Materials provided:

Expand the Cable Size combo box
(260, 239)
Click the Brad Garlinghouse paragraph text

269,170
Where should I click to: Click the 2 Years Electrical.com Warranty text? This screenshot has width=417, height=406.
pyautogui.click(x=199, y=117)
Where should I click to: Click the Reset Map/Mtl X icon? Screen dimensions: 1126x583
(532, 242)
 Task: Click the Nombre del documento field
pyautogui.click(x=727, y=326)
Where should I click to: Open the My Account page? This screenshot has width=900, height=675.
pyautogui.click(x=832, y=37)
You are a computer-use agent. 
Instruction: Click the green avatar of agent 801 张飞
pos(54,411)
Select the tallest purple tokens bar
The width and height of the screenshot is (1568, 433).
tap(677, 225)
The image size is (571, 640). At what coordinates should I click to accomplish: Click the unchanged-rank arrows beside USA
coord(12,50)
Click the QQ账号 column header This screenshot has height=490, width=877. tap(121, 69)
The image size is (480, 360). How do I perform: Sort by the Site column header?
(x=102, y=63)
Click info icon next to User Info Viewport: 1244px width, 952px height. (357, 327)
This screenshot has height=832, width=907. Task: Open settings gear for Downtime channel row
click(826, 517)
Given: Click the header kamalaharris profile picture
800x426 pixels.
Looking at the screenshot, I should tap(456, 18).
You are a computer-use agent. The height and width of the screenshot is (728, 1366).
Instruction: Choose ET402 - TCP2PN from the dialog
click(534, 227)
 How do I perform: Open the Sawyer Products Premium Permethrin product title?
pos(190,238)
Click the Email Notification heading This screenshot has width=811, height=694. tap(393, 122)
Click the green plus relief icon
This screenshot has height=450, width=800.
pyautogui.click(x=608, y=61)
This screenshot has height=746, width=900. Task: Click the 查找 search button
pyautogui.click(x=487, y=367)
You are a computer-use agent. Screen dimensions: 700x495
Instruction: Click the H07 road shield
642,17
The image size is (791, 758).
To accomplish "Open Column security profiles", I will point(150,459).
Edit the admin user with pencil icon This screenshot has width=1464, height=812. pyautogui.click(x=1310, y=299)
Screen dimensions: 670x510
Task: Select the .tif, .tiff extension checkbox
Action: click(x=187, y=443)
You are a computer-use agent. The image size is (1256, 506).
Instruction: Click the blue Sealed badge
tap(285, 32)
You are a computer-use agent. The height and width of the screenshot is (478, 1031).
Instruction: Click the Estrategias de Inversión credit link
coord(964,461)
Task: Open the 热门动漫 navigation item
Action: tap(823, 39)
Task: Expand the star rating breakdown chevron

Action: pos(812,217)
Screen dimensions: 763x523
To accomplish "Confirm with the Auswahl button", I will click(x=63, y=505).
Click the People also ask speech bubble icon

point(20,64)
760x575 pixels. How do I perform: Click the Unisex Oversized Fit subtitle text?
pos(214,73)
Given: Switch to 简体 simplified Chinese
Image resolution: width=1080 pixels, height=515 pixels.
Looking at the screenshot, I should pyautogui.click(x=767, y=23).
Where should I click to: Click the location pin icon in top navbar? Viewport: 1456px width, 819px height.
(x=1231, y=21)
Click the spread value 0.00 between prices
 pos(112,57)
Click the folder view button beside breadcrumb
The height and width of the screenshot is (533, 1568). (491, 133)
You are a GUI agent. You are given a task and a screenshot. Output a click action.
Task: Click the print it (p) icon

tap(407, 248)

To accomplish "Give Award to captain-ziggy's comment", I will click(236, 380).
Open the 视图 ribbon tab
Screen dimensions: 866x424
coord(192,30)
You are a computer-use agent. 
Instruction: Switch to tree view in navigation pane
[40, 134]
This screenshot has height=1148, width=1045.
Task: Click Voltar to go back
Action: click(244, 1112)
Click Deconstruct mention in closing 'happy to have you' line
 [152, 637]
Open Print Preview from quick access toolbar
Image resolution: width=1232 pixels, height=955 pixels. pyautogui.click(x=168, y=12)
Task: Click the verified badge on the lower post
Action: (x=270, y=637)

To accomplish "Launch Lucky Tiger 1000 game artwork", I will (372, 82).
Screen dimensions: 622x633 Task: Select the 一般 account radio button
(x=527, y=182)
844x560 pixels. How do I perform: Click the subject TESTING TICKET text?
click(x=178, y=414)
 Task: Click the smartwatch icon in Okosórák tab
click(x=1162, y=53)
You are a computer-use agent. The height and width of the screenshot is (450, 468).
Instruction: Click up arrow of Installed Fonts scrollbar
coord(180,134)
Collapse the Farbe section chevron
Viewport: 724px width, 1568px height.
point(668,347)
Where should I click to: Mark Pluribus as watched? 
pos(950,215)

Goal of the exercise:
Search the listing above for "computer" and copy every line that has it.

Output of the task:
You are a computer-use agent. 
You are a computer-use agent. The height and width of the screenshot is (728, 1366).
You are a computer-use agent. Screen dimensions: 700x495
You are a computer-use agent. The image size is (1256, 506).
You are a computer-use agent. The height and width of the screenshot is (478, 1031).
You are a computer-use agent. 
You are a computer-use agent. The height and width of the screenshot is (450, 468).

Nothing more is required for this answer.